In summary, this body of literature suggest that with use of lifelong ART, PWH approach a normal life expectancy, and that priorities for health among PWH are shifting from preventing opportunistic infections to maintaining a healthy life and preventing/managing CMDs. Thus, more attention to comorbidity prevention for PWH is warranted and the critical and independent role for lifestyle interventions together with conventional treatment to improve cardiometabolic health outcomes in PWH must be prioritized. This is particularly important since ART has been found to be associated with unwanted adverse effects [14], including inducing cardiometabolic toxicities [15], which may eventually lead to CMD. The Action in Diabetes and Vascular Disease-PreterAx and DiamicroN Controlled Evaluation (ADVANCE) and the New Antiretroviral and Monitoring Strategies in HIV-infected Adults in Low-Income Countries (NAMSAL) studies, two large clinical trials in sub-Saharan Africa, found that women on dolutegravir-based ART treatment have a significantly higher risk of becoming overweight or obese [16]. In response, interventions which reduce the risk of obesity and its CMD downstream effects are urgently needed in this population.
PA has been shown to be an effective strategy to reduce the risk of developing CMD in PWH [17] and to effectively address the impairments caused by the virus itself and ART [18]. For example, resistance exercise is associated with significant decreases in total cholesterol, triglycerides, and low-density lipoprotein and increased high-density lipoprotein [19]. A resistance exercise intervention among PWH with metabolic syndrome led to significant decreases in fasting glucose, haemoglobin A1C (HbA1c) and body fat percentage compared to controls [20]. After the intervention, those in the exercise arm of the intervention no longer had metabolic syndrome [20]. A second study investigating blood pressure responses during and after one bout of resistance exercise in women with HIV found clinically relevant decreases (≥ 4 mm) in systolic blood pressure in women with a greater waist-to-hip circumference ratio (WHR) and decreases in diastolic pressure in those who had used ART for a shorter period [21]. PA has also been shown to increase cardiorespiratory fitness [22], while high intensity exercise has been shown to increase peak volume of oxygen consumption (VO2peak) [23] among PWH. Resistance exercise has also been found to lead to increased lean mass percentage in PWH [17, 18]. Similarly, systematic reviews have also shown that PA is beneficial for body composition [24, 25], psychological conditions [26, 27], fitness and functional capacity [28, 29] and health-related quality of life (HRQOL) [29, 30] among PWH.
Although the pathways by which PA effects CMD indicators is not fully elucidated, two potential mechanistic pathways [31] have been proposed.
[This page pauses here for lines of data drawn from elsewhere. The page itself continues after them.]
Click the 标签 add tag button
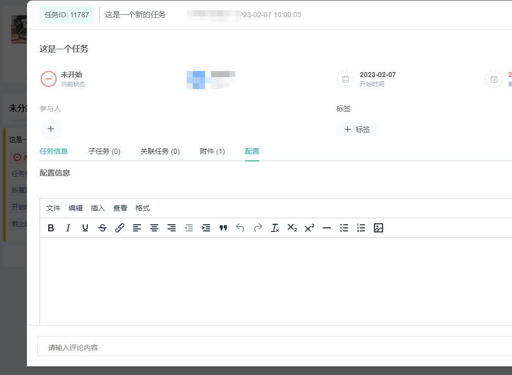The image size is (512, 375). (x=357, y=129)
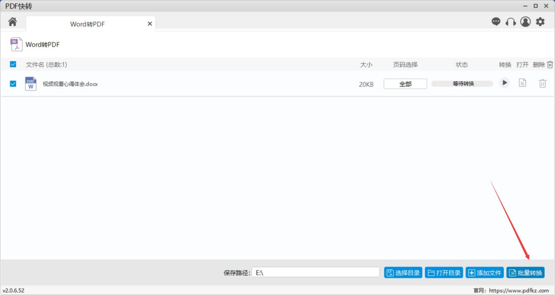Switch to the Word转PDF tab
Screen dimensions: 555x295
tap(87, 24)
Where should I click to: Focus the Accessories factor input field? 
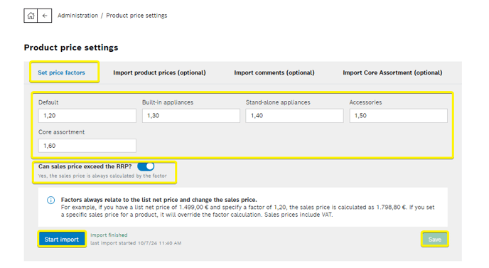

First, PA may increase the anti-inflammatory cytokine adiponectin and second, it may decrease pro-inflammatory adipokines [32, 33]. Thus, it has been shown that in PWH, supervised endurance training decreases C-reactive protein, interleukin 6, interleukin 18 and tumor necrosis factor-alpha [34] and that supervised moderate intensity exercise is associated with improvement in C-reactive protein, plasma soluble CD14, d-dimer, interleukin 6 and interleukin 18 levels [35]. Physically active PWH have significantly lower advanced glycation end products, lower triglycerides, waist circumference, [36] and less lipodystrophy than non-active PWH [30]. In summary, PA is associated with both improved health indicators and mechanistic inflammatory pathways that are associated with future risk of CMD and all-cause mortality.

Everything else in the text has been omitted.